* start PROVIDED ENTRIES *
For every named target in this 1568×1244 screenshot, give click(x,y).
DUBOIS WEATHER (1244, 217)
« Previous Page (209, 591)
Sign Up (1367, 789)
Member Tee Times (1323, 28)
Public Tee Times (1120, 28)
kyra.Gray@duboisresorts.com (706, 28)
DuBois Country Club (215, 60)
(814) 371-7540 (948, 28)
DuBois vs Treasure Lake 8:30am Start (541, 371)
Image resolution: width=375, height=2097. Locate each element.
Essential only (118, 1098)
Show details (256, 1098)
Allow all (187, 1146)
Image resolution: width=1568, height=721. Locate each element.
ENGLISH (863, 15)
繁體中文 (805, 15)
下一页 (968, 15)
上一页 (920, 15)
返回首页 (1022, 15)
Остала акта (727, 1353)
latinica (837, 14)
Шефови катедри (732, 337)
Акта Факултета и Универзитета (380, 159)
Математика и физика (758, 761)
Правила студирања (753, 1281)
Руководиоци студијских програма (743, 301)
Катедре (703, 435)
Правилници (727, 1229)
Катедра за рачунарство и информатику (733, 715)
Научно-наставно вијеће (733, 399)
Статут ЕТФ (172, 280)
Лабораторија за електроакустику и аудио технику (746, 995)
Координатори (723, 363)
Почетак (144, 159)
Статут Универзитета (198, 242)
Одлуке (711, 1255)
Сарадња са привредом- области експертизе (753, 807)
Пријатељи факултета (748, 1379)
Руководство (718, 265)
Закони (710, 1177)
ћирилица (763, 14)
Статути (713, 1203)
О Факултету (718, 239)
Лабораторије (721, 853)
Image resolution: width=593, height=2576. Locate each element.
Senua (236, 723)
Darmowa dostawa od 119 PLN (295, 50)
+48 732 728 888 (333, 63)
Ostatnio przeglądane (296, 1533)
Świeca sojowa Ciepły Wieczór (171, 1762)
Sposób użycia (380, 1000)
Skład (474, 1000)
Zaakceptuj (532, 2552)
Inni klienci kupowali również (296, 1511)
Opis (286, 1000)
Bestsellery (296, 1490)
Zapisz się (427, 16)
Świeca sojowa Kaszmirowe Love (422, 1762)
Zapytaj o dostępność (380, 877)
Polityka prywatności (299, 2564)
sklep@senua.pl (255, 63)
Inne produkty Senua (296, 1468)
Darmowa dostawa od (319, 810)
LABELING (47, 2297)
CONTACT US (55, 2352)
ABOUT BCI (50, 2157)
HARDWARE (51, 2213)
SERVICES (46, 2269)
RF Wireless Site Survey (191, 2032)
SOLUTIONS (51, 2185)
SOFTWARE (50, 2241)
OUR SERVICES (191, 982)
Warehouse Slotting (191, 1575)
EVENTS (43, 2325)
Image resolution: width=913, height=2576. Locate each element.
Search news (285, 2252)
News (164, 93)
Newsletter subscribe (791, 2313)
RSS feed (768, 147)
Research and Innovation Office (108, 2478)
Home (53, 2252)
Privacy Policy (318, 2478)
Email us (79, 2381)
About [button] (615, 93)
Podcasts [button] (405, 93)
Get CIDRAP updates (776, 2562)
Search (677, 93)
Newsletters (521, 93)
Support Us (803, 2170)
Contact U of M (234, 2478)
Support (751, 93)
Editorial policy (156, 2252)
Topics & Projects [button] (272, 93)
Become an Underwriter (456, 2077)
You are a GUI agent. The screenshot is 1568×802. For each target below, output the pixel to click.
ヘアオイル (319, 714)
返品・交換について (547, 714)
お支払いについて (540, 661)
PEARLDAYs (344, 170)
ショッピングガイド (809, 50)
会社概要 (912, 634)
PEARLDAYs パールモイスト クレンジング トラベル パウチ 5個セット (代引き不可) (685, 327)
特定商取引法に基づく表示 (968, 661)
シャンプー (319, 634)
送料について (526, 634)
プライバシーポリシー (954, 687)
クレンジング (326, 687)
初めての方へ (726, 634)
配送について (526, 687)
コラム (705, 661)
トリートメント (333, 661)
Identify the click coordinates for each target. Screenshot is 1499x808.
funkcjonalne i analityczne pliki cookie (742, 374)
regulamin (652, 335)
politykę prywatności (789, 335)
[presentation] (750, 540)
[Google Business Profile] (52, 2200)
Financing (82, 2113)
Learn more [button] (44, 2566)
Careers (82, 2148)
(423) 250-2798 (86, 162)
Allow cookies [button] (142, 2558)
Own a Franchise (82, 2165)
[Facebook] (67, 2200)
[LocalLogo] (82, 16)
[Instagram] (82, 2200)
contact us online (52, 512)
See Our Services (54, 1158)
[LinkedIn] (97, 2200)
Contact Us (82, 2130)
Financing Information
* end PROVIDED ENTRIES *
● GIVEN INSTRUCTION
Could you rewrite the listing lines between the one holding "繁體中文 (805, 15)" and the one holding "Opis (286, 1000)", inclusive, keeping every request and adding 121 to each number in the coordinate answers?

● CORRECT RESPONSE
繁體中文 (926, 136)
下一页 (1089, 136)
上一页 (1041, 136)
返回首页 (1143, 136)
Остала акта (848, 1474)
latinica (958, 135)
Шефови катедри (853, 458)
Акта Факултета и Универзитета (501, 280)
Математика и физика (879, 882)
Правила студирања (874, 1402)
Руководиоци студијских програма (864, 422)
Катедре (824, 556)
Правилници (848, 1350)
Катедра за рачунарство и информатику (854, 836)
Научно-наставно вијеће (854, 520)
Статут ЕТФ (293, 401)
Лабораторија за електроакустику и аудио технику (867, 1116)
Координатори (844, 484)
Почетак (265, 280)
Статут Универзитета (319, 363)
Одлуке (832, 1376)
Сарадња са привредом- области експертизе (874, 928)
Пријатељи факултета (869, 1500)
Руководство (839, 386)
Закони (831, 1298)
ћирилица (884, 135)
Статути (834, 1324)
О Факултету (839, 360)
Лабораторије (842, 974)
Image resolution: width=593, height=2576. Locate each element.
Senua (357, 844)
Darmowa dostawa od 119 PLN (416, 171)
+48 732 728 888 (454, 184)
Ostatnio przeglądane (417, 1654)
Świeca sojowa Ciepły Wieczór (292, 1883)
Sposób użycia (501, 1121)
Skład (595, 1121)
Zaakceptuj (653, 2673)
Inni klienci kupowali również (417, 1632)
Opis (407, 1121)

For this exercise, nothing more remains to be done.